* begin Material shown *
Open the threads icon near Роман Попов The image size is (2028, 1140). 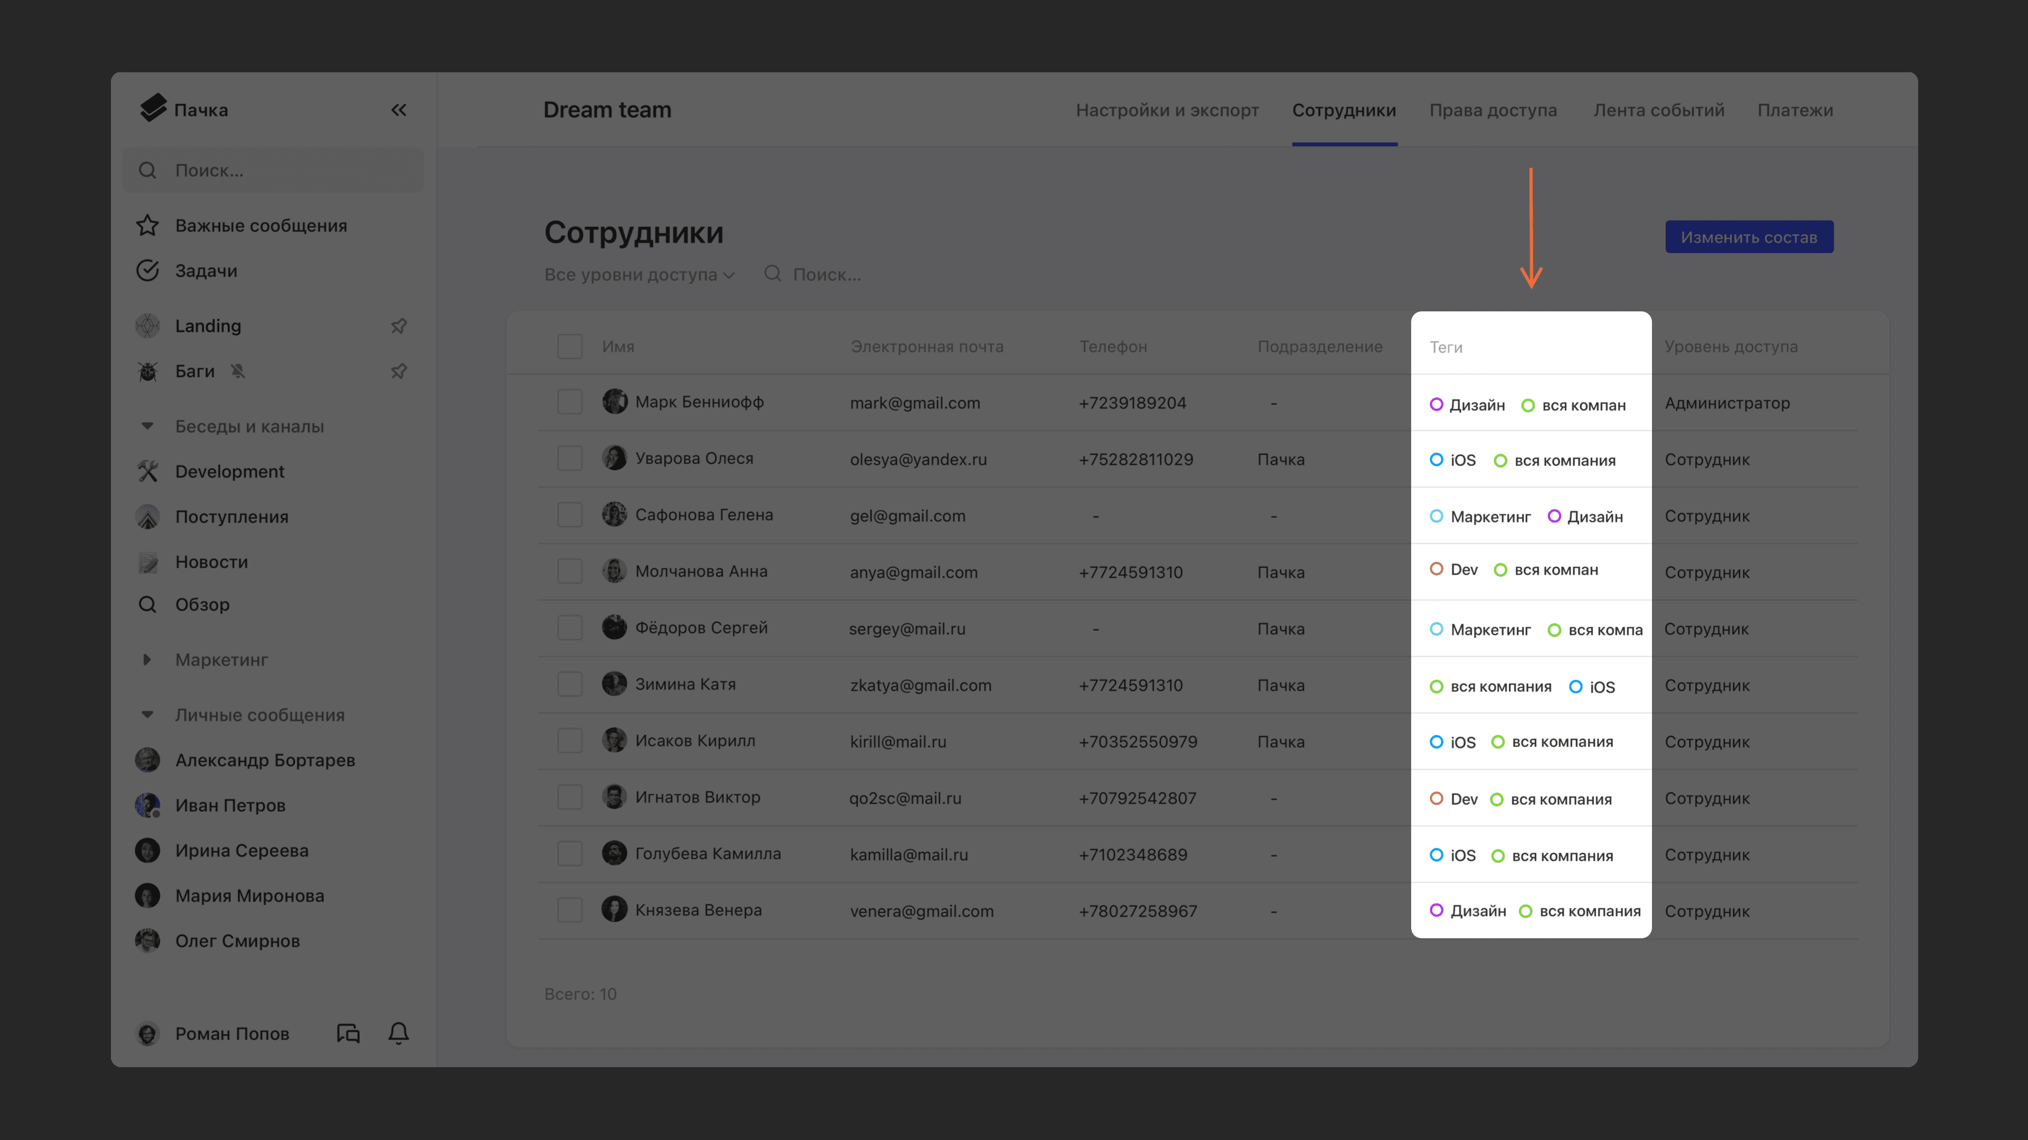[x=348, y=1033]
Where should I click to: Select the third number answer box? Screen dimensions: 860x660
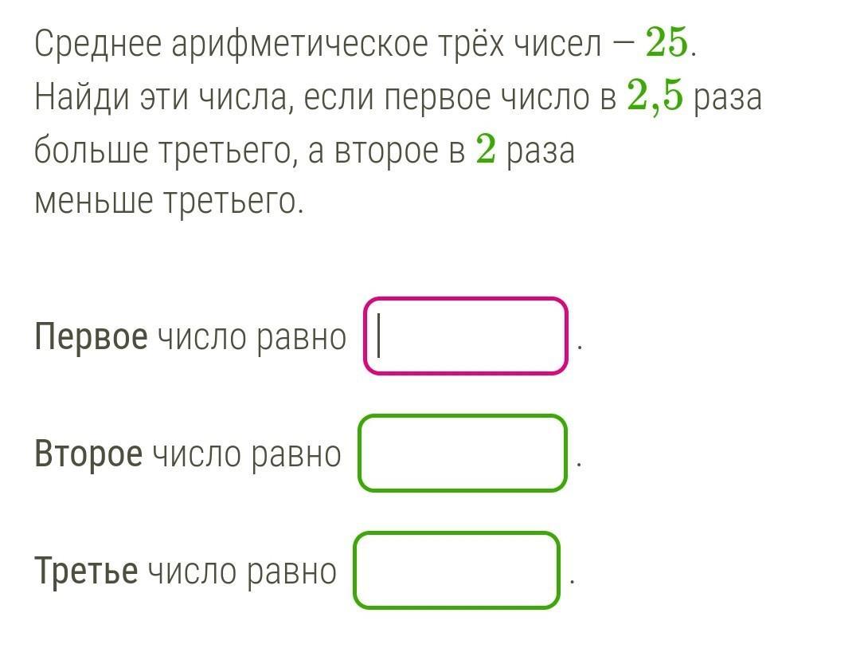click(x=456, y=570)
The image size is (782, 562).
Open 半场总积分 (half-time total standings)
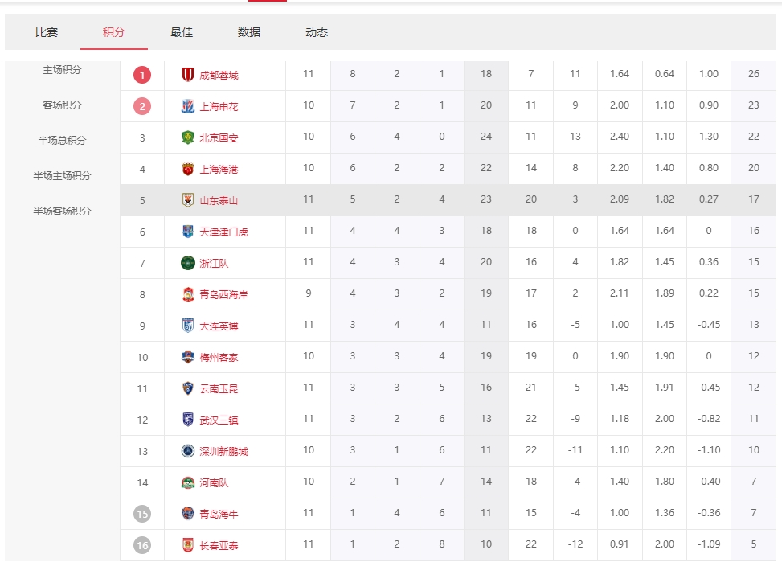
* end Material shown *
Description of the task> Rewrite the stretch of entries from the line containing "Where should I" through the end of the entries as a numbered list, omitting blank lines and leaving out the pictures.

The result>
1. Where should I click to: Select the third number answer box? Screen dimensions: 860x660
2. click(x=456, y=570)
3. The image size is (782, 562).
4. Open 半场总积分 (half-time total standings)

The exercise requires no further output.